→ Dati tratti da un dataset
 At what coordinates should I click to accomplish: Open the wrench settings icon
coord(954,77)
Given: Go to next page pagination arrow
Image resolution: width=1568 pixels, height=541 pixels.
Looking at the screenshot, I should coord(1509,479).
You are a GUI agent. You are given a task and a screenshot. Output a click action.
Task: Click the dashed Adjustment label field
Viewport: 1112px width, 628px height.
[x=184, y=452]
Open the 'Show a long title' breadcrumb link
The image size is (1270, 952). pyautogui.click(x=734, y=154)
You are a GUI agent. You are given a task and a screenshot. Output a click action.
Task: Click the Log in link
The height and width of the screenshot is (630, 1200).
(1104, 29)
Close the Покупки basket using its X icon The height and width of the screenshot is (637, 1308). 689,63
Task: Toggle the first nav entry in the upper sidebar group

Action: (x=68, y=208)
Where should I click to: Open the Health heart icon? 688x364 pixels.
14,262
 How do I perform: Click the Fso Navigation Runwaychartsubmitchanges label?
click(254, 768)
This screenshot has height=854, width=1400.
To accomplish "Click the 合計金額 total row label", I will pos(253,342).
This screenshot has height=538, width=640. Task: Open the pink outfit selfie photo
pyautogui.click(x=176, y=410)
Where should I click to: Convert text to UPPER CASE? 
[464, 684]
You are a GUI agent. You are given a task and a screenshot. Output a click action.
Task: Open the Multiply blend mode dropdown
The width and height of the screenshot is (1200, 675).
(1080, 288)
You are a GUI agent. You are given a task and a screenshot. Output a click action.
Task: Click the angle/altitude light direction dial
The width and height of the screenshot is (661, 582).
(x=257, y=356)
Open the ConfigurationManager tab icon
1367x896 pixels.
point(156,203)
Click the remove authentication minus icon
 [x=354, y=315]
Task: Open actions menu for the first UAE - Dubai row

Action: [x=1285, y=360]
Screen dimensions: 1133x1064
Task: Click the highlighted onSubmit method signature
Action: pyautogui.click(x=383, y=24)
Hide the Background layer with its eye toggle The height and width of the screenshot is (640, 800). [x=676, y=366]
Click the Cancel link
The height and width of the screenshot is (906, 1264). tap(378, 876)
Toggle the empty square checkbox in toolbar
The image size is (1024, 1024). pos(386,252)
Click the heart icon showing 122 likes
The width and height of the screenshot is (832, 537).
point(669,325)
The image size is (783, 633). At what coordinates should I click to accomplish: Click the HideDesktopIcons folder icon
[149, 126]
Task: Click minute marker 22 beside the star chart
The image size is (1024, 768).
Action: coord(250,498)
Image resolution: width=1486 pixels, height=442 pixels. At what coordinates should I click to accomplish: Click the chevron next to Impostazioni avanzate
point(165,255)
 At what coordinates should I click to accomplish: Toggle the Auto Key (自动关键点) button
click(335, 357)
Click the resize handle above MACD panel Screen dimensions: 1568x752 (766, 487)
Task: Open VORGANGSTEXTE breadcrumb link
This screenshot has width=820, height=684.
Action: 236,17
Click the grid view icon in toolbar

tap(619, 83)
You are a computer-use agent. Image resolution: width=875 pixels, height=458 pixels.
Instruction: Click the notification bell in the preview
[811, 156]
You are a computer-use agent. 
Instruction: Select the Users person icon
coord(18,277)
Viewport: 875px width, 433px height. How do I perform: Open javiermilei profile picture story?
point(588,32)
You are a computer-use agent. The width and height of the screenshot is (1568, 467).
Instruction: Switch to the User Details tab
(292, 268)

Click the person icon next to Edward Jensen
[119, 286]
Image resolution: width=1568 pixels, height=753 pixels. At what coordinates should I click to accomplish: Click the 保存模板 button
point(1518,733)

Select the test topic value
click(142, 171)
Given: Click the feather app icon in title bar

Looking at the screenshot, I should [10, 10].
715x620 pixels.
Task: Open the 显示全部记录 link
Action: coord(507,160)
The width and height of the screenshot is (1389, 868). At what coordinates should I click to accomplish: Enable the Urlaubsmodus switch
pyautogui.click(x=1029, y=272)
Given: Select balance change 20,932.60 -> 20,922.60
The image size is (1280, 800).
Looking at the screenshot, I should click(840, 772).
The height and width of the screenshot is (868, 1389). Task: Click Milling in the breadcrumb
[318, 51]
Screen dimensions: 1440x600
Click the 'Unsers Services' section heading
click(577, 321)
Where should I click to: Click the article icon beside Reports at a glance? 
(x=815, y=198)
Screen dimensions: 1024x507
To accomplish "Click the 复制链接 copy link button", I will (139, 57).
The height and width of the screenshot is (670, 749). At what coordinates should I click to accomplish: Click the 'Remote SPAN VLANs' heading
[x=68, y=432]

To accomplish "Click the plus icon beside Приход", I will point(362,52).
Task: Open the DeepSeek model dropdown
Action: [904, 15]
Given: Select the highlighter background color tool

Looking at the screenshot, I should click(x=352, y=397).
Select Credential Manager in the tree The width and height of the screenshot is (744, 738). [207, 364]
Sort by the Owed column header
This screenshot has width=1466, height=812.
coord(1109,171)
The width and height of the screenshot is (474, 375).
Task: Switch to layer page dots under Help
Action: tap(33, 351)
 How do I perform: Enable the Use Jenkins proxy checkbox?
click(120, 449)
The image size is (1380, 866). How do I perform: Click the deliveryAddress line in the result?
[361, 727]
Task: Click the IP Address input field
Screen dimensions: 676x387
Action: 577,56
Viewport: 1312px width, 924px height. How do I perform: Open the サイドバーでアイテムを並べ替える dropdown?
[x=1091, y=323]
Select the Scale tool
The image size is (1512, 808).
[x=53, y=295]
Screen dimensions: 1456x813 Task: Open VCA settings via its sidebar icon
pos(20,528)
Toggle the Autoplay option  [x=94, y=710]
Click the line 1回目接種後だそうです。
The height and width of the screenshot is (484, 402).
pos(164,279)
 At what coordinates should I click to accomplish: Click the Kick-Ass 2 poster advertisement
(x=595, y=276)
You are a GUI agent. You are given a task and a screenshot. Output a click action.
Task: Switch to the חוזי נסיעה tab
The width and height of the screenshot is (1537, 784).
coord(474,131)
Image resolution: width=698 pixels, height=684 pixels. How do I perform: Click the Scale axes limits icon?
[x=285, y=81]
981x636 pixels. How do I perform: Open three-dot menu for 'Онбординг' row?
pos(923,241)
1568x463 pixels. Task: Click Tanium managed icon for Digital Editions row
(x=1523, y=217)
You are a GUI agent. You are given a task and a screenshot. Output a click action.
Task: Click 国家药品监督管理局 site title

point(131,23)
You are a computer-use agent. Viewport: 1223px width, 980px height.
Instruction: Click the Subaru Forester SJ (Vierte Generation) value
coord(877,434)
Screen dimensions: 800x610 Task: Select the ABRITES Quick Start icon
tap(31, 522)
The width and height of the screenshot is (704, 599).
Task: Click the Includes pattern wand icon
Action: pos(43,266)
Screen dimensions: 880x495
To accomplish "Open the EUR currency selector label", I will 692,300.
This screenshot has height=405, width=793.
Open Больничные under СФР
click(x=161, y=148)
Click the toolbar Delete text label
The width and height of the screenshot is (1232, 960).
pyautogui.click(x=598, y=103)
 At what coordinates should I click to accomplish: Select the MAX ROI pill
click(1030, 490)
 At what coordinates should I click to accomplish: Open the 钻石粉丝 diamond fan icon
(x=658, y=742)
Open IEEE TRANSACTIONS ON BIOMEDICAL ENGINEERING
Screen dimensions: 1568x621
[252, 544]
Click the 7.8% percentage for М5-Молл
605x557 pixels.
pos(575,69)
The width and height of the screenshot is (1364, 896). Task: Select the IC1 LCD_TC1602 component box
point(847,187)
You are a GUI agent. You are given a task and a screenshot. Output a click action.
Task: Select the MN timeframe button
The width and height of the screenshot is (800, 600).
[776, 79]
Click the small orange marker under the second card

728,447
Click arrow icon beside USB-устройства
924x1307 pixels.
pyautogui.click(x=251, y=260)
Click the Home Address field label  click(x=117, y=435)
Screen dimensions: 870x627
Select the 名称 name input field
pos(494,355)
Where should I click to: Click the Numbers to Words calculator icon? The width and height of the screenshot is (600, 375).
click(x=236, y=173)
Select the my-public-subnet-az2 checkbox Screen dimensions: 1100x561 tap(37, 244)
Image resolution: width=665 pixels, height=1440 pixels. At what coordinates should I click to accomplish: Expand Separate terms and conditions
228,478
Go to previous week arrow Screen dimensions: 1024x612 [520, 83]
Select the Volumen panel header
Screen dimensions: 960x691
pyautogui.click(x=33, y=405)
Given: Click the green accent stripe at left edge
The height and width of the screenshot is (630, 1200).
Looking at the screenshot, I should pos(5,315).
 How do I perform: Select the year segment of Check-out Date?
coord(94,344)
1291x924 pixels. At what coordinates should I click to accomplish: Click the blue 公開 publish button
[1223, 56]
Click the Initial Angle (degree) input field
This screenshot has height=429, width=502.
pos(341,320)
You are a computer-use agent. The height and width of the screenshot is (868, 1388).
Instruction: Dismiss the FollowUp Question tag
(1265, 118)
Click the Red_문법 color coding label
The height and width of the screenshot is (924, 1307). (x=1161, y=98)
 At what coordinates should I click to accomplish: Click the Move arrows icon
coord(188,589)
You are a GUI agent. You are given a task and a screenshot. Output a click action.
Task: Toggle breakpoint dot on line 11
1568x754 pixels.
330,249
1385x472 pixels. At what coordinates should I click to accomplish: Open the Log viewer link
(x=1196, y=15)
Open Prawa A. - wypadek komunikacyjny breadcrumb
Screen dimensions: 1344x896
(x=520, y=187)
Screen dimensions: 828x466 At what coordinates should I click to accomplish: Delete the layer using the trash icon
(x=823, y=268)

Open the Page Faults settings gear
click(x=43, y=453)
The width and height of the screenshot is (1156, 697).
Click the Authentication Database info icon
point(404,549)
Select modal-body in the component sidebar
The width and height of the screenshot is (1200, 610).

→ LA CONSEGNA
Inserisca in una tabella Markdown, con le colonne Numero e Contenuto, il tratto dei dati che va dall'inizio fino alla riga contenente "[x=184, y=452]", entrambe le estremità incluse. Tralasci le righe vuote.

→ SOLUZIONE PROPOSTA
| Numero | Contenuto |
|---|---|
| 1 |  At what coordinates should I click to accomplish: Open the wrench settings icon |
| 2 | coord(954,77) |
| 3 | Given: Go to next page pagination arrow |
| 4 | Image resolution: width=1568 pixels, height=541 pixels. |
| 5 | Looking at the screenshot, I should coord(1509,479). |
| 6 | You are a GUI agent. You are given a task and a screenshot. Output a click action. |
| 7 | Task: Click the dashed Adjustment label field |
| 8 | Viewport: 1112px width, 628px height. |
| 9 | [x=184, y=452] |